The phase 2 CheckMate-069 study demonstrated a two-year overall survival (OS) rate of 64 percent with the combination of Opdivo and Yervoy compared with 54 percent for Yervoy alone in patients with advanced melanoma. The median OS at two years in patients randomized to either the combination or monotherapy has not been reached.
Looking just at patients with BRAF wild-type melanoma, the two-year OS rate with Opdivo / Yervoy was 69 percent compared with 53 percent for Yervoy alone. The median OS among patients was not reached with the combination regimen and was 24.8 months with Yervoy monotherapy.
In an interview with CURE, Sharpless discusses the impact of the CheckMate-069 trial, the toxicities that are associated with Opdivo / Yervoy, and what the future holds for immunotherapy combinations in the field of melanoma.
What did we learn from the CheckMate-069 study?
This showed more mature survival data and results were consistent with prior reports. The combination is very effective in melanoma. It has a very high response rate and those responses tend to be durable. Median survival has not yet been reached but, at two years, more than half of patients are still having a response. This combination is clearly more effective than Yervoy as a single agent, but it is also more toxic—including three treatment-related deaths in the combination arm versus no deaths in the Yervoy arm.
This trial allowed crossover, so patients who failed Yervoy could then go on to Opdivo or other therapies, and many of them did that. There is no OS benefit yet, likely because of the high frequency of Yervoy-only patients who crossed over to Opdivo.
It is bringing some clarity to this area. Clearly, Yervoy works for metastatic melanoma, and Yervoy/Opdivo works better, but it is more toxic. These drugs can be given sequentially, as well as at the same time, so exactly how to use them is going to require further large, randomized trials, which are ongoing.
What should patients know about the side effects of Yervoy and Opdivo?

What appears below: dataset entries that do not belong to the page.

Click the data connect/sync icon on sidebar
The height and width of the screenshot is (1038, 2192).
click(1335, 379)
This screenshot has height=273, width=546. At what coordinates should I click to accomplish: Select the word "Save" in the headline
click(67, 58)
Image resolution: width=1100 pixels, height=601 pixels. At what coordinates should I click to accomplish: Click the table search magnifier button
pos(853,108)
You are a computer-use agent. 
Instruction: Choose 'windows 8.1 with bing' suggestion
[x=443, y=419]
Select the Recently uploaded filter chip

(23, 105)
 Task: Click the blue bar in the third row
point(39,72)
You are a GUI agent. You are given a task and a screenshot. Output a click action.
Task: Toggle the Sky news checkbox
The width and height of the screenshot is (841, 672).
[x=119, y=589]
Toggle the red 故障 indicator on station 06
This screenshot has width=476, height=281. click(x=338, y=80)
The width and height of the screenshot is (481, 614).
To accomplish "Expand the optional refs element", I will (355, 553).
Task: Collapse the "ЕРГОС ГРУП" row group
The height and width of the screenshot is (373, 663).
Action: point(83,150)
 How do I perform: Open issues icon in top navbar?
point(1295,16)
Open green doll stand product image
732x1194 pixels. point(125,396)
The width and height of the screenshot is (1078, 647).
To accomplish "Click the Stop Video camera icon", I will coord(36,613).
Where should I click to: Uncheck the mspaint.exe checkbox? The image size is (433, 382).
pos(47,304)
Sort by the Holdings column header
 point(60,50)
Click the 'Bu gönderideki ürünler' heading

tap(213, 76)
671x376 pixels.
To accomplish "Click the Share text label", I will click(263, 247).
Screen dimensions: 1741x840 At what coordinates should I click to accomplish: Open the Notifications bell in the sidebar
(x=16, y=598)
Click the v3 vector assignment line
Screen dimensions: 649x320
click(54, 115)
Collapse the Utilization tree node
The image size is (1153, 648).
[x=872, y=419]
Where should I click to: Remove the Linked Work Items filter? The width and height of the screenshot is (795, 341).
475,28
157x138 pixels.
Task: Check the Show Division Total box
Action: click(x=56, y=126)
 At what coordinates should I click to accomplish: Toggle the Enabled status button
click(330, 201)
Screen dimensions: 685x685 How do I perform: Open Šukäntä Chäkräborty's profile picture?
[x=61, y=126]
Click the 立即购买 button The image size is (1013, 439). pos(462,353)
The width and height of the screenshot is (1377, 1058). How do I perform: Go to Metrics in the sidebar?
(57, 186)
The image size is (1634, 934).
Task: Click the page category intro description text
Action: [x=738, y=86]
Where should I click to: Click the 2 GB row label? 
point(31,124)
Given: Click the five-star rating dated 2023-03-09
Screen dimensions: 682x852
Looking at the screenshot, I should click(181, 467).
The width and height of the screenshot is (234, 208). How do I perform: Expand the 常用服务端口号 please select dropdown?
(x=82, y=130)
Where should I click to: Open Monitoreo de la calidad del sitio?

Many oncologists are becoming familiar with the toxicities of Yervoy, as it has been approved for a while. The major toxicity of that is colitis, and it is a certain life-threatening version of colitis that requires immediate indication for steroids. Opdivo, as a single agent, seems to be better tolerated; there are not a lot of toxicities. The most prevalent toxicity is likely pneumonitis, but it tends to be mild. It is important to recognize that some of those patients require anti-immunity therapies, as well.
The combination is substantially more toxic than either therapy alone. The deaths on trial have been from events such as hypophysitis, adrenal crisis, significant hepatic toxicity and some significant gastrointestinal toxicity, in general. Patients who have been treated with the combination really have to be carefully monitored for a variety of autoimmune toxicities, which are quite diverse, and demand immediate use of steroids and other kinds of immunosuppression.
Having said that, one of the encouraging things regarding the combination arm is that most of the toxicities tend to be upfront. In the patients who have now been followed for an additional year, there have been no further deaths and no further toxicities. It seems that if the patients tolerate the regimen and get a few months through, then the big-time toxicities have passed.
There are questions that still remain regarding if there will be late autoimmune side effects, and we just don’t have enough follow-up to know if there will be right now.
What are the biggest challenges that remain regarding immunotherapy in melanoma?
We really need to determine which patients will benefit from what therapy. There is an Opdivo study right now looking at biomarkers to determine who is going to respond to immunotherapies. It seems that for patients that express PD-L1 on their tumors, it is quite clear that they have a higher chance of responding. However, there are PD-L1–negative patients who respond, too. Identifying the optimal biomarker, the optimal sequence, and the best ways to reduce toxicity are really the most important challenges we need to tackle.
What do you see on the horizon for this field?
It is a very exciting time. There [are several] small molecules that are being developed for combination with PD-1 antibodies and other sorts of immunotherapies, that could make the tumor more immunogenic, and that is very exciting. There is also quite a lot going on with engineered T cells, particularly CAR T cells.